**YOUR GOAL**
Retype the data in its entirety, with no word changed.

**MATERIAL FOR THIS EXERCISE**
BEGIN
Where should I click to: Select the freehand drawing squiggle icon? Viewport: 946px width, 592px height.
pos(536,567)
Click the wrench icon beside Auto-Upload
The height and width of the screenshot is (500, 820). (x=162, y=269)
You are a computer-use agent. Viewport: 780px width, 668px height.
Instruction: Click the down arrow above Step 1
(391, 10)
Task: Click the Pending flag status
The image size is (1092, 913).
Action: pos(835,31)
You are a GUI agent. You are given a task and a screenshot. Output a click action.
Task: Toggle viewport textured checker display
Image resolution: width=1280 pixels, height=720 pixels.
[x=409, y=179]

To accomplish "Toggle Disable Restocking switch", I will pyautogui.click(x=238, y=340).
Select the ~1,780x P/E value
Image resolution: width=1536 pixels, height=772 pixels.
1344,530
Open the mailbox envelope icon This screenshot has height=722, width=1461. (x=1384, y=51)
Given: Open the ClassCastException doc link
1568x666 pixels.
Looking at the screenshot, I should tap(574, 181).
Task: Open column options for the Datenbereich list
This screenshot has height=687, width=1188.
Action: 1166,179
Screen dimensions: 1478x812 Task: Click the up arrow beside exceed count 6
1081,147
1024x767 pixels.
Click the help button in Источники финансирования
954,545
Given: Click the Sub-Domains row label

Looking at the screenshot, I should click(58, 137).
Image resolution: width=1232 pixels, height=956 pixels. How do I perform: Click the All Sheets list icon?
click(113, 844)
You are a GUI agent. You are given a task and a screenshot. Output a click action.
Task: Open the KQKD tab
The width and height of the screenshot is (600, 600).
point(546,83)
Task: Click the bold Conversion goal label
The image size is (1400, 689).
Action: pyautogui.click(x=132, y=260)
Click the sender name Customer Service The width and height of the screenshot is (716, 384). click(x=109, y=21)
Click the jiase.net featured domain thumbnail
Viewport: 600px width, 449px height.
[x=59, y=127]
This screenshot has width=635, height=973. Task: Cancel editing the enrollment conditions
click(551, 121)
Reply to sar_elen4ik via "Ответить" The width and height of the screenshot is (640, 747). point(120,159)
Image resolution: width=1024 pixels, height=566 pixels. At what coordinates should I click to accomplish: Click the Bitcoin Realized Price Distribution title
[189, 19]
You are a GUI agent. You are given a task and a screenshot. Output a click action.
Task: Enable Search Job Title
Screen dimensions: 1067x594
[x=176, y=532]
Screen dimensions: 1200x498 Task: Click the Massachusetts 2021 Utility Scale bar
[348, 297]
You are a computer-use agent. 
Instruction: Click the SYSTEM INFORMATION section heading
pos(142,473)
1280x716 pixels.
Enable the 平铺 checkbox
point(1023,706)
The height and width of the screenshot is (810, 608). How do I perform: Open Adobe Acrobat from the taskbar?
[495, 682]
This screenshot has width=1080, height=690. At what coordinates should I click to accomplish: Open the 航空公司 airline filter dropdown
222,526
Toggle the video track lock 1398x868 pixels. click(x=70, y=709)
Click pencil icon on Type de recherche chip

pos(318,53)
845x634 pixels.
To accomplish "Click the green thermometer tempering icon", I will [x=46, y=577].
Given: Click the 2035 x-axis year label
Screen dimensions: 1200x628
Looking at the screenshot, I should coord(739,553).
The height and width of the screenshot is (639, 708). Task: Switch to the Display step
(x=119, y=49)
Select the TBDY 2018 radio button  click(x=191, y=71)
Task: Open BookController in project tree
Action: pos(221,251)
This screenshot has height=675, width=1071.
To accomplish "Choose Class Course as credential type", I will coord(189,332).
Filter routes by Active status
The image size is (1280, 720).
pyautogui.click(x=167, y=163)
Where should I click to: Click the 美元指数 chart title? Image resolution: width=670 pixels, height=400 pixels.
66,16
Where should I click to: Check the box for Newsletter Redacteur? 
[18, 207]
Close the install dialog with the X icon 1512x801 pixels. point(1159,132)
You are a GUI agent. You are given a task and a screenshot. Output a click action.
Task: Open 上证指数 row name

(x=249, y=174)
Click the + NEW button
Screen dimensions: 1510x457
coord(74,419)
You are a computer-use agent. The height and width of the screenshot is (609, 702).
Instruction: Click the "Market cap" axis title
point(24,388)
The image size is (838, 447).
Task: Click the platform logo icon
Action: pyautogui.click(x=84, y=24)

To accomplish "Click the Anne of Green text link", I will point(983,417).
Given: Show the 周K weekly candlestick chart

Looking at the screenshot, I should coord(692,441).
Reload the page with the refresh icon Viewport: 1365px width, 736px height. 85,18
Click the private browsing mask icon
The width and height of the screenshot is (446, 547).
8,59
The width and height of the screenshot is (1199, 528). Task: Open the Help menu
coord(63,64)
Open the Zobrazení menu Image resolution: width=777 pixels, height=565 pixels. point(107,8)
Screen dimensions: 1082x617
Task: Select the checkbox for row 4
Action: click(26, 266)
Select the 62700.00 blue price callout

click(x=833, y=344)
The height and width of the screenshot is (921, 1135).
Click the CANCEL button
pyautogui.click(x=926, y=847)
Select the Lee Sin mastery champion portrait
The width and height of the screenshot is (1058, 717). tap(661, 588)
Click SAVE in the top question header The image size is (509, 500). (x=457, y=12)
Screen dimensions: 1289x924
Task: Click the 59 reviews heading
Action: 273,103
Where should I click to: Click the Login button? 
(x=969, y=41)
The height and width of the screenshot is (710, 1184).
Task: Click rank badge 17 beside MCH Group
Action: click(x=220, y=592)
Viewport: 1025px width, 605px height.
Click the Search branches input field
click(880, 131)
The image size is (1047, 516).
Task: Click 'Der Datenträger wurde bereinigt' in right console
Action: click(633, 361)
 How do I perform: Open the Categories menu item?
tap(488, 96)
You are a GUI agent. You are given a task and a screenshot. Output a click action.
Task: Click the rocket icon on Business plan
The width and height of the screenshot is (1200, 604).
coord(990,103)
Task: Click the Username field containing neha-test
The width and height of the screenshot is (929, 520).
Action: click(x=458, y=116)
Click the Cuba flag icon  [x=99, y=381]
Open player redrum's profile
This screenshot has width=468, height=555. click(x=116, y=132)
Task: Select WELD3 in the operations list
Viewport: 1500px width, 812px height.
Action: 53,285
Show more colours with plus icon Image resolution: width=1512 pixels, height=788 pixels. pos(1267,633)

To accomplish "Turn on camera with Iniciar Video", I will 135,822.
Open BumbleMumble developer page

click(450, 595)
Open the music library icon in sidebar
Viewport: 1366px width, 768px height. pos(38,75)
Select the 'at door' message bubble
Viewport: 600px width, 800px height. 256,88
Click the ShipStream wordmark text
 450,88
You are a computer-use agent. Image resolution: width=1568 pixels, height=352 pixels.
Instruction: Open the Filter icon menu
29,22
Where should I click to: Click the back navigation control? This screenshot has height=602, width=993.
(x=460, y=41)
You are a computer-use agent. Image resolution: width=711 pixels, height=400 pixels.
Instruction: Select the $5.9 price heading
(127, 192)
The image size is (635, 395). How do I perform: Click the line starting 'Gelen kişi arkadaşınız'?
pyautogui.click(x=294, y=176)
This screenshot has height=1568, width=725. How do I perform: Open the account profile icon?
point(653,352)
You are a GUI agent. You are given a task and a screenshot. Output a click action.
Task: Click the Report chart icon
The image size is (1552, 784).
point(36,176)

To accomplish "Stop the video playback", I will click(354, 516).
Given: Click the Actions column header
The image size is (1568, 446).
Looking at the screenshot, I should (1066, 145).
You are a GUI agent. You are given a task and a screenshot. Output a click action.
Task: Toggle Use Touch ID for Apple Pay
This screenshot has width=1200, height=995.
END
**EXERCISE OUTPUT**
Where should I click to: Select the freehand drawing squiggle icon? Viewport: 946px width, 592px height.
pos(536,567)
Click the wrench icon beside Auto-Upload
The height and width of the screenshot is (500, 820). (x=162, y=269)
You are a computer-use agent. Viewport: 780px width, 668px height.
Instruction: Click the down arrow above Step 1
(391, 10)
Task: Click the Pending flag status
The image size is (1092, 913).
Action: pos(835,31)
You are a GUI agent. You are given a task and a screenshot. Output a click action.
Task: Toggle viewport textured checker display
Image resolution: width=1280 pixels, height=720 pixels.
[x=409, y=179]

To accomplish "Toggle Disable Restocking switch", I will pyautogui.click(x=238, y=340).
Select the ~1,780x P/E value
Image resolution: width=1536 pixels, height=772 pixels.
1344,530
Open the mailbox envelope icon This screenshot has height=722, width=1461. (x=1384, y=51)
Given: Open the ClassCastException doc link
1568x666 pixels.
Looking at the screenshot, I should tap(574, 181).
Task: Open column options for the Datenbereich list
This screenshot has height=687, width=1188.
Action: 1166,179
Screen dimensions: 1478x812 Task: Click the up arrow beside exceed count 6
1081,147
1024x767 pixels.
Click the help button in Источники финансирования
954,545
Given: Click the Sub-Domains row label

Looking at the screenshot, I should click(58, 137).
Image resolution: width=1232 pixels, height=956 pixels. How do I perform: Click the All Sheets list icon?
click(113, 844)
You are a GUI agent. You are given a task and a screenshot. Output a click action.
Task: Open the KQKD tab
The width and height of the screenshot is (600, 600).
point(546,83)
Task: Click the bold Conversion goal label
The image size is (1400, 689).
Action: pyautogui.click(x=132, y=260)
Click the sender name Customer Service The width and height of the screenshot is (716, 384). click(x=109, y=21)
Click the jiase.net featured domain thumbnail
Viewport: 600px width, 449px height.
[x=59, y=127]
This screenshot has width=635, height=973. Task: Cancel editing the enrollment conditions
click(551, 121)
Reply to sar_elen4ik via "Ответить" The width and height of the screenshot is (640, 747). point(120,159)
Image resolution: width=1024 pixels, height=566 pixels. At what coordinates should I click to accomplish: Click the Bitcoin Realized Price Distribution title
[189, 19]
You are a GUI agent. You are given a task and a screenshot. Output a click action.
Task: Enable Search Job Title
Screen dimensions: 1067x594
[x=176, y=532]
Screen dimensions: 1200x498 Task: Click the Massachusetts 2021 Utility Scale bar
[348, 297]
You are a computer-use agent. 
Instruction: Click the SYSTEM INFORMATION section heading
pos(142,473)
1280x716 pixels.
Enable the 平铺 checkbox
point(1023,706)
The height and width of the screenshot is (810, 608). How do I perform: Open Adobe Acrobat from the taskbar?
[495, 682]
This screenshot has width=1080, height=690. At what coordinates should I click to accomplish: Open the 航空公司 airline filter dropdown
222,526
Toggle the video track lock 1398x868 pixels. click(x=70, y=709)
Click pencil icon on Type de recherche chip

pos(318,53)
845x634 pixels.
To accomplish "Click the green thermometer tempering icon", I will [x=46, y=577].
Given: Click the 2035 x-axis year label
Screen dimensions: 1200x628
Looking at the screenshot, I should coord(739,553).
The height and width of the screenshot is (639, 708). Task: Switch to the Display step
(x=119, y=49)
Select the TBDY 2018 radio button  click(x=191, y=71)
Task: Open BookController in project tree
Action: pos(221,251)
This screenshot has height=675, width=1071.
To accomplish "Choose Class Course as credential type", I will coord(189,332).
Filter routes by Active status
The image size is (1280, 720).
pyautogui.click(x=167, y=163)
Where should I click to: Click the 美元指数 chart title? Image resolution: width=670 pixels, height=400 pixels.
66,16
Where should I click to: Check the box for Newsletter Redacteur? 
[18, 207]
Close the install dialog with the X icon 1512x801 pixels. point(1159,132)
You are a GUI agent. You are given a task and a screenshot. Output a click action.
Task: Open 上证指数 row name

(x=249, y=174)
Click the + NEW button
Screen dimensions: 1510x457
coord(74,419)
You are a computer-use agent. The height and width of the screenshot is (609, 702).
Instruction: Click the "Market cap" axis title
point(24,388)
The image size is (838, 447).
Task: Click the platform logo icon
Action: pyautogui.click(x=84, y=24)

To accomplish "Click the Anne of Green text link", I will point(983,417).
Given: Show the 周K weekly candlestick chart

Looking at the screenshot, I should coord(692,441).
Reload the page with the refresh icon Viewport: 1365px width, 736px height. 85,18
Click the private browsing mask icon
The width and height of the screenshot is (446, 547).
8,59
The width and height of the screenshot is (1199, 528). Task: Open the Help menu
coord(63,64)
Open the Zobrazení menu Image resolution: width=777 pixels, height=565 pixels. point(107,8)
Screen dimensions: 1082x617
Task: Select the checkbox for row 4
Action: click(26, 266)
Select the 62700.00 blue price callout

click(x=833, y=344)
The height and width of the screenshot is (921, 1135).
Click the CANCEL button
pyautogui.click(x=926, y=847)
Select the Lee Sin mastery champion portrait
The width and height of the screenshot is (1058, 717). tap(661, 588)
Click SAVE in the top question header The image size is (509, 500). (x=457, y=12)
Screen dimensions: 1289x924
Task: Click the 59 reviews heading
Action: 273,103
Where should I click to: Click the Login button? 
(x=969, y=41)
The height and width of the screenshot is (710, 1184).
Task: Click rank badge 17 beside MCH Group
Action: click(x=220, y=592)
Viewport: 1025px width, 605px height.
Click the Search branches input field
click(880, 131)
The image size is (1047, 516).
Task: Click 'Der Datenträger wurde bereinigt' in right console
Action: click(633, 361)
 How do I perform: Open the Categories menu item?
tap(488, 96)
You are a GUI agent. You are given a task and a screenshot. Output a click action.
Task: Click the rocket icon on Business plan
The width and height of the screenshot is (1200, 604).
coord(990,103)
Task: Click the Username field containing neha-test
The width and height of the screenshot is (929, 520).
Action: click(x=458, y=116)
Click the Cuba flag icon  [x=99, y=381]
Open player redrum's profile
This screenshot has width=468, height=555. click(x=116, y=132)
Task: Select WELD3 in the operations list
Viewport: 1500px width, 812px height.
Action: 53,285
Show more colours with plus icon Image resolution: width=1512 pixels, height=788 pixels. pos(1267,633)

To accomplish "Turn on camera with Iniciar Video", I will 135,822.
Open BumbleMumble developer page

click(450, 595)
Open the music library icon in sidebar
Viewport: 1366px width, 768px height. pos(38,75)
Select the 'at door' message bubble
Viewport: 600px width, 800px height. 256,88
Click the ShipStream wordmark text
 450,88
You are a computer-use agent. Image resolution: width=1568 pixels, height=352 pixels.
Instruction: Open the Filter icon menu
29,22
Where should I click to: Click the back navigation control? This screenshot has height=602, width=993.
(x=460, y=41)
You are a computer-use agent. Image resolution: width=711 pixels, height=400 pixels.
Instruction: Select the $5.9 price heading
(127, 192)
The image size is (635, 395). How do I perform: Click the line starting 'Gelen kişi arkadaşınız'?
pyautogui.click(x=294, y=176)
This screenshot has height=1568, width=725. How do I perform: Open the account profile icon?
point(653,352)
You are a GUI agent. You are given a task and a screenshot. Output a click action.
Task: Click the Report chart icon
The image size is (1552, 784).
point(36,176)

To accomplish "Stop the video playback", I will click(354, 516).
Given: Click the Actions column header
The image size is (1568, 446).
Looking at the screenshot, I should (1066, 145).
You are a GUI agent. You are given a task and a screenshot. Output a click action.
Task: Toggle Use Touch ID for Apple Pay
This screenshot has width=1200, height=995.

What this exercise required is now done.